The unholy spawn of Oates and Baba-Booey, Mickey Hart was the Other One of the Dead’s rhythm section. Astonishingly, he also manages to be the silliest man in a group full of deeply, almost constitutionally silly people. There are no stories concerning Mickey in any of the multitude of books about the Dead that do not end one of two ways: with fortunes disappearing in exceedingly foreseeable ways, or Mickey attacking another human being in public.

Money was allergic to Mickey, in the sense that anytime he got near any appreciable amount of cash, it would flee into the night, generally after gathering up any other money that just happened to be in the area. If Mickey had gone on a tour of San Simeon, it would have burned down immediately. We can only assume that, even though he grew up in the Bay Area, Bill Gates never happened upon Mickey Hart. We know this because had it occurred, Gates would today be gulping dongs to get paint to huff. Such is Mickey’s magic, because he thought big.

Rick Wakeman once took a book of finger-limbering exercises, renamed it after King Arthur, and rented a hockey arena so otherwise unemployable 35-year-old former Olympic ice dancing hopefuls could salchow their way through three hours of arpeggios played by a man in a spangly cape. Mickey thought Rick Wakeman was a piker. In 1984, Mickey spent 2.5 million trying to get all of Hands Across America to clap along to a 15-beat bouzouki rhythm. The album was never released.

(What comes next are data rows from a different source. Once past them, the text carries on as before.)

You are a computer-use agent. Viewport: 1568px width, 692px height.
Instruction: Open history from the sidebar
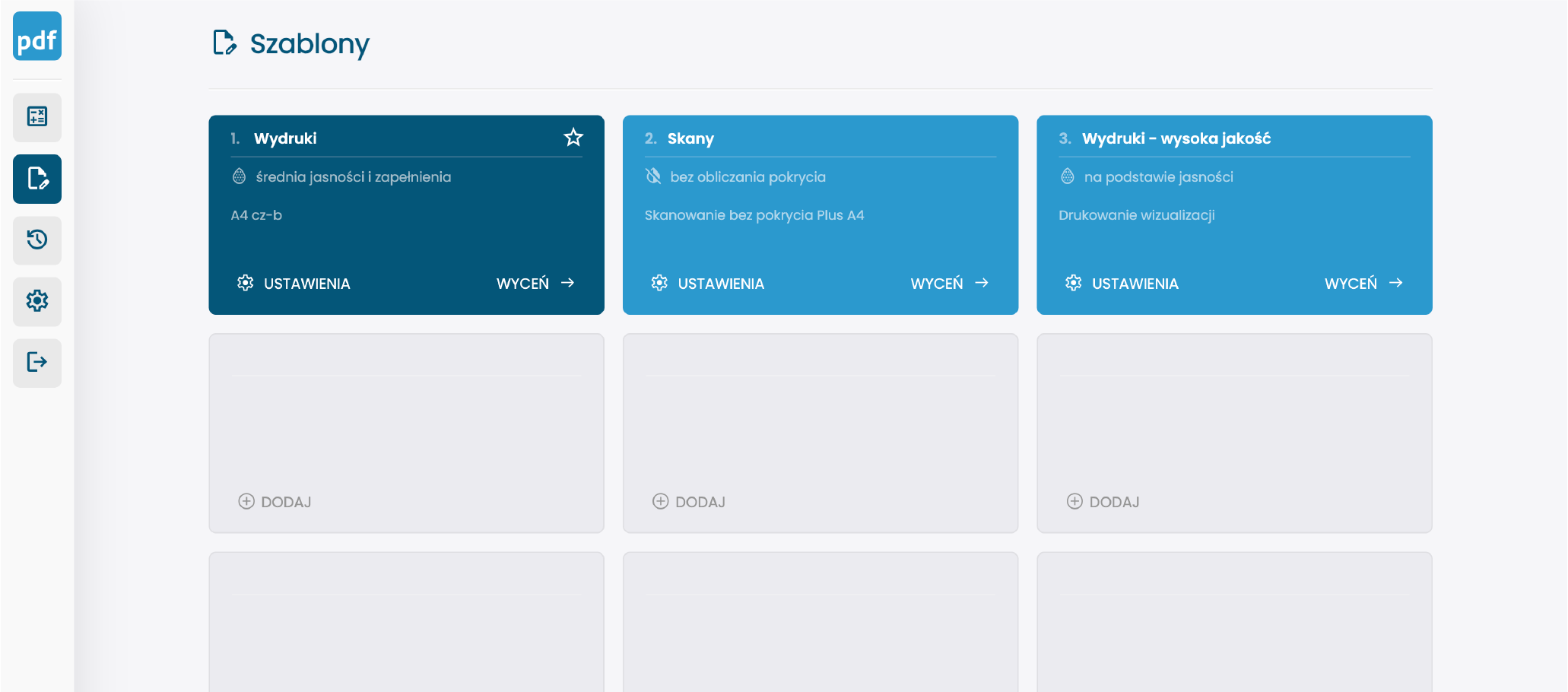37,240
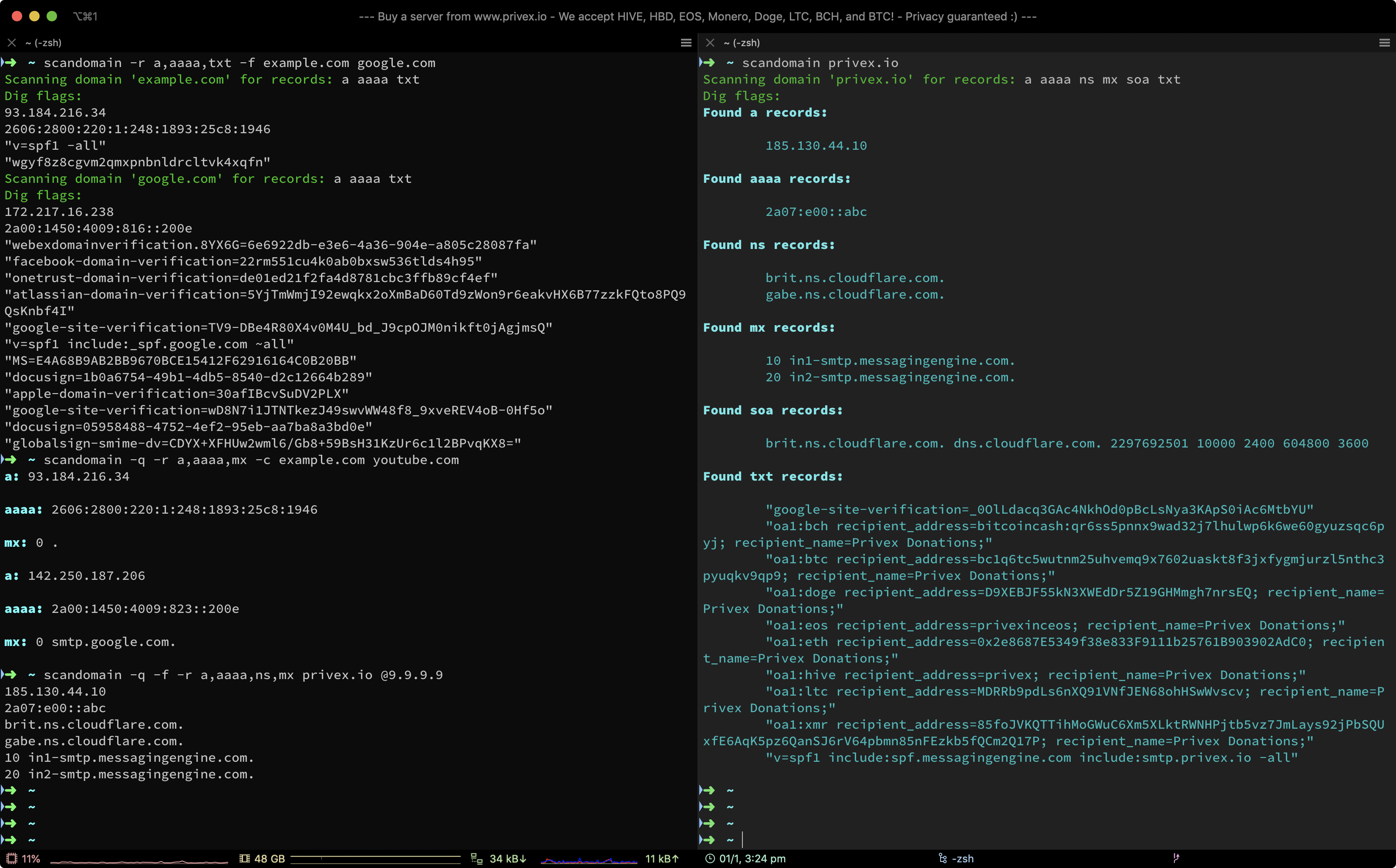Click the memory icon beside 48 GB

coord(244,859)
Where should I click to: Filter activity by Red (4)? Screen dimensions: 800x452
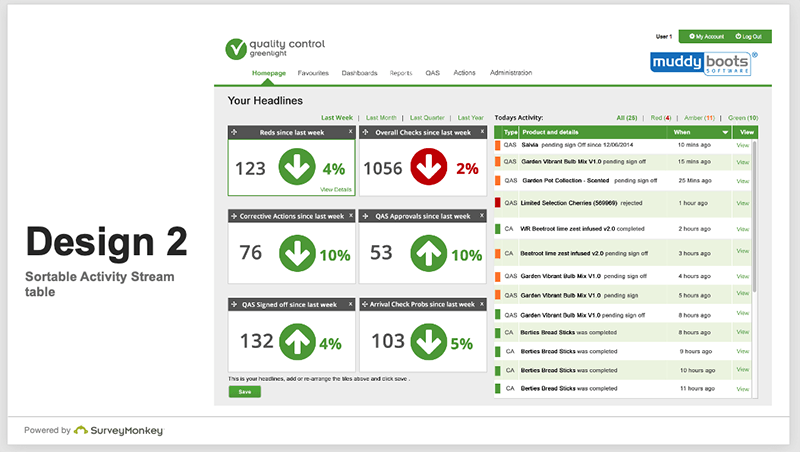point(661,118)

As for the random–yet entirely predictable–violence, perhaps you’re saying, “But rock music has always been fraught with explosive personalities.  What about the fights between the Davies brothers or Daltrey and Townshend or Metallica and their reputation?” Yes, yes: all true. Except you will notice that the examples, and all the other fightin’ twosomes you’re thinking of are basically long-running personality disputes. Sure, the Gallagher brothers are, statistically speaking, punching each other as I write this, but if they weren’t rock stars, they would be doing the same thing. If they were Liam and Noel’s Plumbing Service and you called them, your house would be rapidly filling with feces as they rolled around on the floor biting each others’ necks and using their adorable Brummie accents to transform the word ‘cunt’ into something that sounds like a pet name.

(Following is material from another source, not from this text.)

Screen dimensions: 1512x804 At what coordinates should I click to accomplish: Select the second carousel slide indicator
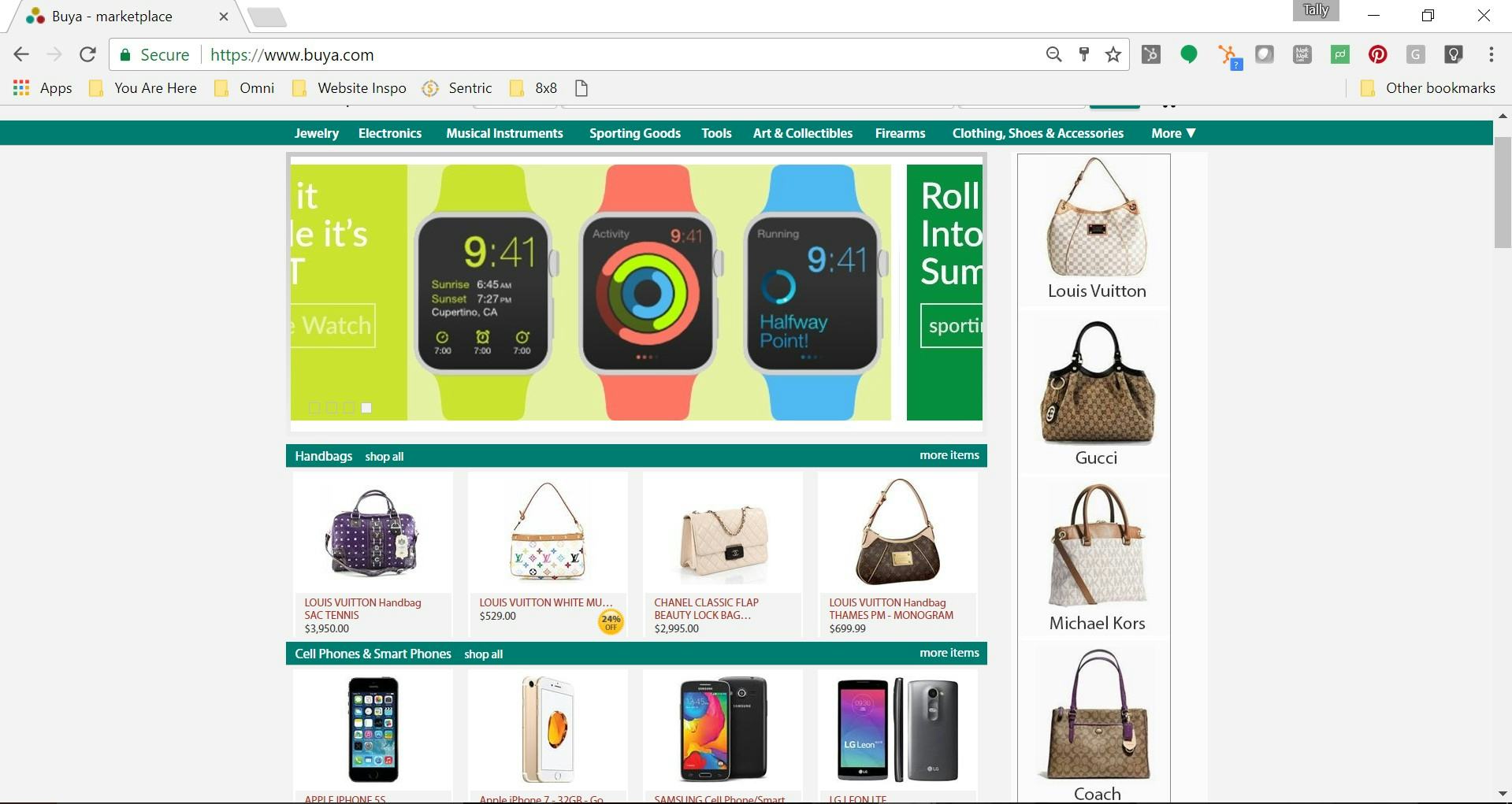[x=332, y=408]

That wasn’t Mickey. Mickey tackled producers in studios. He choked crew members in delicatessans. Accountants in auto-supply shops. Florists in winnebagos. The only person, I believe, he didn’t attack was his good ol’ pop. You know his dad: the guy that stole so much money from the Dead that instead of precisely calculating the figure, the FBI just rounded it up to “all of it.” The rat in the proverbial drain ditch.

Every time I see a picture of Mickey at his ranch, all I can picture is the guy raising his camera and Mickey going, “Wait!  Let me get my serape!”